Second quarter of 2013 GAAP diluted EPS were $2.06, an increase of 28% versus the second quarter of 2012. GAAP net income for the second quarter of 2013 was $491 million, an increase of 27% versus the second quarter of 2012. A reconciliation of our GAAP to Non-GAAP results is attached to this press release.
Revenue gains were led by the performance of our marketed therapies:
- AVONEX ® revenues increased 2% year-over-year to $774 million. The total was comprised of $479 million in U.S. sales and $295 million in sales outside the U.S.
- TYSABRI ® (natalizumab) revenues for the Company increased 38% year-over-year to $387 million primarily due to our acquisition of Elan’s rights in TYSABRI as Biogen Idec started booking 100% of TYSABRI revenues. Global in-market sales of TYSABRI in the second quarter of 2013 were $387 million, a decrease of 2% over the second quarter of 2012, when compared to TYSABRI global in-market sales in the second quarter of 2012. The total was comprised of $218 million in U.S. sales and $169 million in sales outside the U.S.
- TECFIDERA revenues were $192 million during the second quarter. This revenue includes both patient demand and wholesalers and specialty pharmacy inventory in anticipation of patient demand. We estimate that approximately $82 million of TECFIDERA revenues in the second quarter represent inventory in the channel while revenue generated from underlying patient demand was approximately $110 million.

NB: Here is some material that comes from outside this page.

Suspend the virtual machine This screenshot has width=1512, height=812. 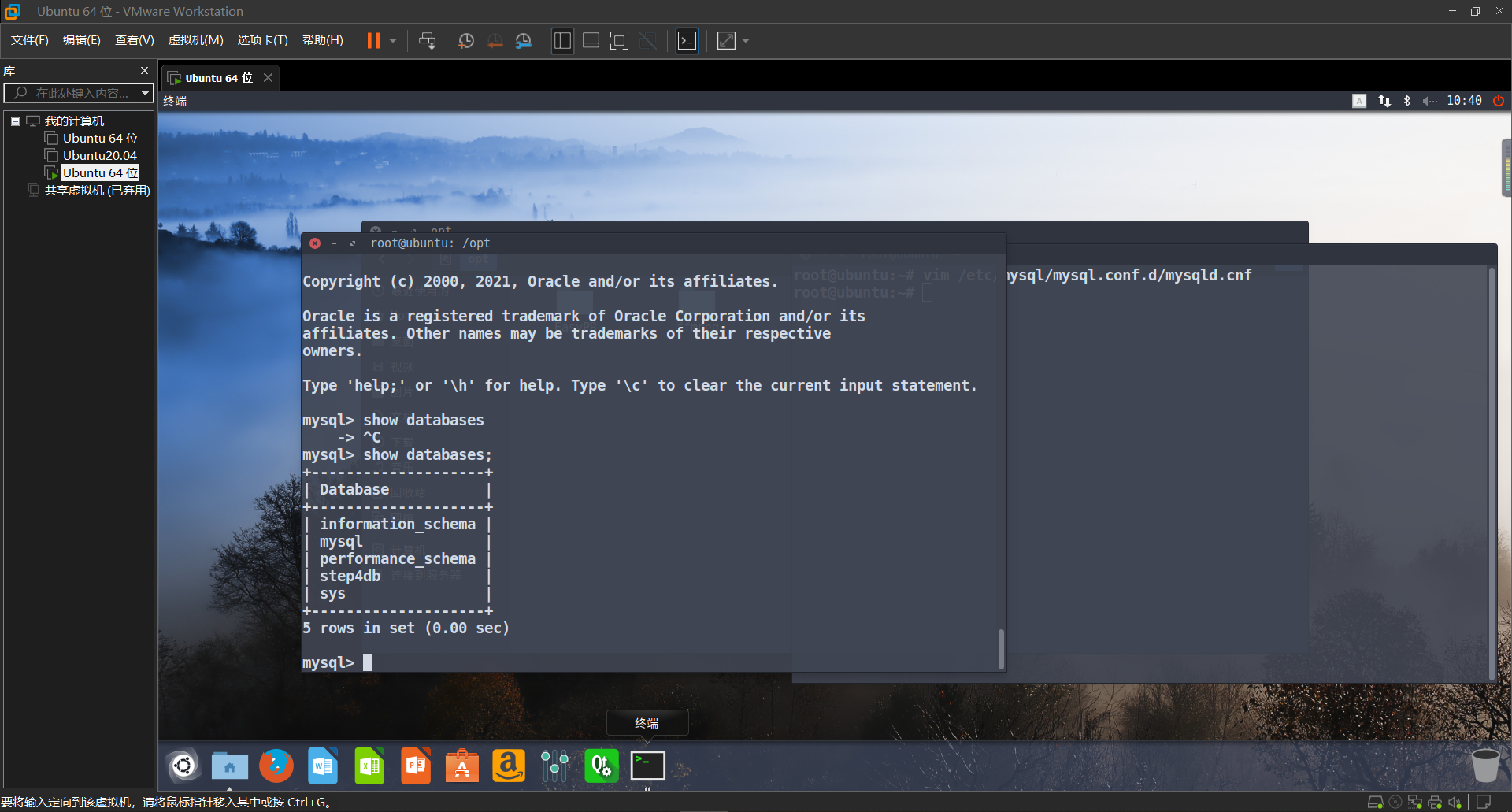(373, 40)
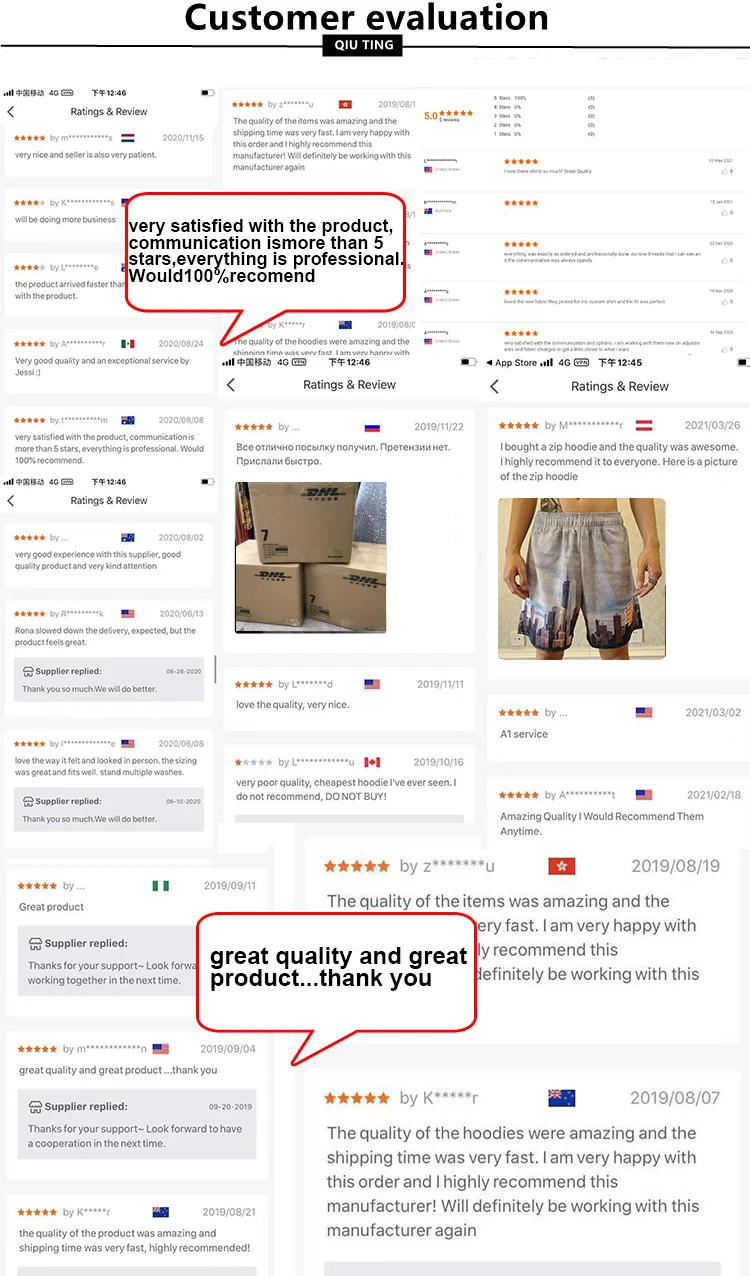This screenshot has height=1276, width=750.
Task: Click the Hong Kong flag by z*******u 2019/08/19
Action: (561, 866)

- RITUXAN ® (rituximab) revenues from our unconsolidated joint business arrangement were $289 million for the quarter, an increase of 1% compared to the second quarter of 2012.

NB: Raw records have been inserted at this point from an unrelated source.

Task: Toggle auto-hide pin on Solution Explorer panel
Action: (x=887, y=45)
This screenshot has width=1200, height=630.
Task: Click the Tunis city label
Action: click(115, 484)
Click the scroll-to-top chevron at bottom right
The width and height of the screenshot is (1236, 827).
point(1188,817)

“With a strong start for TECFIDERA in the U.S., as well as approvals in Canada and Australia, we expanded our leadership position in the treatment of multiple sclerosis,” said George A. Scangos, Ph.D., Chief Executive Officer. “With three regulatory filings completed, three potential launches in 2014, and data readouts expected in 2015 and 2016, we have entered a new era of growth for the benefit of patients, clinicians and our shareholders.”